Alan Rusbridger: How libel laws stifle the press

Guardian editor-in-chief Alan Rusbridger in the Spectator has written about how the libel laws in Britain stifle the press.

He writes: "It feels wrong, as a journalist, to be letting outsiders into this secret, but it is really quite easy to cover things up in England. If you are determined enough it won’t cost you a penny to buy silence. Nor does it even much matter whether you live in this country: our legal system stands ready to help all-comers. It couldn’t be simpler. You hire a solicitor with a working knowledge of Britain’s libel laws to fire off a fierce letter to whichever journalist has been pestering you. It will be the opening salvo in a process which rapidly threatens to become eye-wateringly expensive.

"If it’s a local paper that may well be all it takes. Most local editors will admit to having quietly shelved stories or investigations, not because they were wrong, but because the paper simply couldn’t afford the cost of fighting an action. Game over.
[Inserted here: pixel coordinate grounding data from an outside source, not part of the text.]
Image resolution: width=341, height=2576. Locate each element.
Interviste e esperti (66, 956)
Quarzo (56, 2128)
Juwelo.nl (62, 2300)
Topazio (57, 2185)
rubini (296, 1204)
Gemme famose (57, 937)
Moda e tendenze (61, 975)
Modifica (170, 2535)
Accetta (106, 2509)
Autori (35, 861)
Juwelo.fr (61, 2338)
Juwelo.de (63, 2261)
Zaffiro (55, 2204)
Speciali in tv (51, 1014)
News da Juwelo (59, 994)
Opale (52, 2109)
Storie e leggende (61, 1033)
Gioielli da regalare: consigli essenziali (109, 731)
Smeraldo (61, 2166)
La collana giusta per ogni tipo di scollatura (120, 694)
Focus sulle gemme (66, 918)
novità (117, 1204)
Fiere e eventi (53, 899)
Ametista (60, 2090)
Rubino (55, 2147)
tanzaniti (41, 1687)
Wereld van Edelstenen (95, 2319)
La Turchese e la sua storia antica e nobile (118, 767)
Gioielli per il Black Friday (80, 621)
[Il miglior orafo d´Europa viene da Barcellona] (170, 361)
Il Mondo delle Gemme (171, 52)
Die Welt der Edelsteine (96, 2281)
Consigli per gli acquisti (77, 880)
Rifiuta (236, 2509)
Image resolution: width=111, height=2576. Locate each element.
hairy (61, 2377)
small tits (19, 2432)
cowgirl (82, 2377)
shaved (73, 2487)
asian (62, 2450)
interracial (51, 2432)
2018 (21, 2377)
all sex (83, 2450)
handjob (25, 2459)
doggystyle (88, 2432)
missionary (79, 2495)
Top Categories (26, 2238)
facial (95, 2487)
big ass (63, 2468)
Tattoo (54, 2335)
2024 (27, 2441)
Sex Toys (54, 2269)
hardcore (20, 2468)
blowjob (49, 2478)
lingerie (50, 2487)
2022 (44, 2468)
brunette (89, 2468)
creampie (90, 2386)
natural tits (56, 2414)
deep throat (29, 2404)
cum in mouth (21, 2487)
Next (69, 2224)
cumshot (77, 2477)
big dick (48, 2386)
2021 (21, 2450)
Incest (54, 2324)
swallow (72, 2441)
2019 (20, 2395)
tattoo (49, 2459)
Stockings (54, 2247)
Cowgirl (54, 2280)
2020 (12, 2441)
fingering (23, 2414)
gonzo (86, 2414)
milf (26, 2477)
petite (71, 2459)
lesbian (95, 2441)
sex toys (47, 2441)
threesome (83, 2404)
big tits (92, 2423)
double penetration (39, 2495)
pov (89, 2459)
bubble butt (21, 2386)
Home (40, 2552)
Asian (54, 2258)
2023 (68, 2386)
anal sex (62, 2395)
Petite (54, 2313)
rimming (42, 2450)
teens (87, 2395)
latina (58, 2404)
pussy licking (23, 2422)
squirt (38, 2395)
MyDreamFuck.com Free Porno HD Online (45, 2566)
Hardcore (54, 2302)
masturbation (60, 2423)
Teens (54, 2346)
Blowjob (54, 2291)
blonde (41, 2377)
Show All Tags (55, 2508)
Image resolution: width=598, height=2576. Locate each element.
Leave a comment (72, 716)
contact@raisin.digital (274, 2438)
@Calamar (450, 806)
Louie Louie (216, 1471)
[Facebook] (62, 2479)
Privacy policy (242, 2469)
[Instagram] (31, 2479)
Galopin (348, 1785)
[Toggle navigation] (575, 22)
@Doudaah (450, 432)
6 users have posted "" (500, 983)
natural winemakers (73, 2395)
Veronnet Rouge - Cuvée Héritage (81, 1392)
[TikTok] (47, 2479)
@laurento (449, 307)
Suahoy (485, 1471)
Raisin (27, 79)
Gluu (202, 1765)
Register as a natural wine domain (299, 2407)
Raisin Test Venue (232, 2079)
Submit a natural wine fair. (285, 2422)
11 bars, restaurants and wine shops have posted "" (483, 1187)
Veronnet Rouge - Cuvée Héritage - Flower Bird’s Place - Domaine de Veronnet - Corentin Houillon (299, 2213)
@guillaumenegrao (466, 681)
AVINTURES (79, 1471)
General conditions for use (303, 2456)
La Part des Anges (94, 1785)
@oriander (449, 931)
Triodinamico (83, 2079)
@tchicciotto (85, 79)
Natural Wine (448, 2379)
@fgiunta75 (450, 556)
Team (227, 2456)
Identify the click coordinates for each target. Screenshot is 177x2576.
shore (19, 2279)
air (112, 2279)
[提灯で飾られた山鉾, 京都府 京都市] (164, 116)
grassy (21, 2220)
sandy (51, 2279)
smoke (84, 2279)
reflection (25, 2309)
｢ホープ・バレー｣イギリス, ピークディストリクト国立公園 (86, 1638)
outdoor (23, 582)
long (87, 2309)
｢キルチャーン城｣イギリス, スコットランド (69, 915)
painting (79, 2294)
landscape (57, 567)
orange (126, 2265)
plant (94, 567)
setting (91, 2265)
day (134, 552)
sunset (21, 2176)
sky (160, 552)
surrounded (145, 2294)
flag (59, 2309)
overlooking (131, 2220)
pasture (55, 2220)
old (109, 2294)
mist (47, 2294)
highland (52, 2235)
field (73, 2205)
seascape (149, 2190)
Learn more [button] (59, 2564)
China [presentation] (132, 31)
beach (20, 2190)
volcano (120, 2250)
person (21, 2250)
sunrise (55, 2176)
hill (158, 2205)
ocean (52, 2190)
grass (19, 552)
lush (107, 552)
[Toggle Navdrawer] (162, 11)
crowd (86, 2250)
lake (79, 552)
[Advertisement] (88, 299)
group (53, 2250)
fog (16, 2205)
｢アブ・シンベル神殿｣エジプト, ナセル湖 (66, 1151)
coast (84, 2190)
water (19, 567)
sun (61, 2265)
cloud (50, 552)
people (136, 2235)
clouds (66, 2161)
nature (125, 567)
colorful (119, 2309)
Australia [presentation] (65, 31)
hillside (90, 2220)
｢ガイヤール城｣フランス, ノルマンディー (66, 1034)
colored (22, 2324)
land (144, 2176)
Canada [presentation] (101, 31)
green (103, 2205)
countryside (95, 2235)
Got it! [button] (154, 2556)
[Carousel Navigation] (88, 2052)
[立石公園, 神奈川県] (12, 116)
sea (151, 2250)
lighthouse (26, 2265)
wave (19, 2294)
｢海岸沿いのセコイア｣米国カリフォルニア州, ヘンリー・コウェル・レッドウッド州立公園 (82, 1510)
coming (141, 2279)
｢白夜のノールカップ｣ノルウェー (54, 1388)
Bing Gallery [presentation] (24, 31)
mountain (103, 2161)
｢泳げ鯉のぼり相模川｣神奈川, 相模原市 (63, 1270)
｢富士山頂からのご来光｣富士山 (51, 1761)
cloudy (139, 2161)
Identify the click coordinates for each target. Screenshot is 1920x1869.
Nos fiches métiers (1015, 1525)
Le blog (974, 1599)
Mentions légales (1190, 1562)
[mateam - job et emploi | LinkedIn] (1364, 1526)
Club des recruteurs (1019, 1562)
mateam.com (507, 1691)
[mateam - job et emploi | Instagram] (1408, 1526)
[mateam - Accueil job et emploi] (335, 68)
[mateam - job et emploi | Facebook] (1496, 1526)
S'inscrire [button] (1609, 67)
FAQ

"Other editors may sit and ponder a bit. They will reflect on how many such actions they have already had to defend — how many hundreds of hours and millions of pounds have gone down the drain. They know the next step: if they publish they can expect your solicitor to send another salvo — this time under a conditional fee arrangement, which will allow him/her to double their hourly charges if they win."

Rusbridger refers to the libel reform Bill proposed by Lord Lester and the Goverrnment's plan to bring in its own reforms. He concludes:"Lester is optimistic that the government will stick to its promise in its May coalition agreement to back libel reform. Let’s hope he’s right. We pride ourselves as the country which invented free speech — Milton, Wilkes, Cobbett and the rest. We’ve been in some danger of losing it."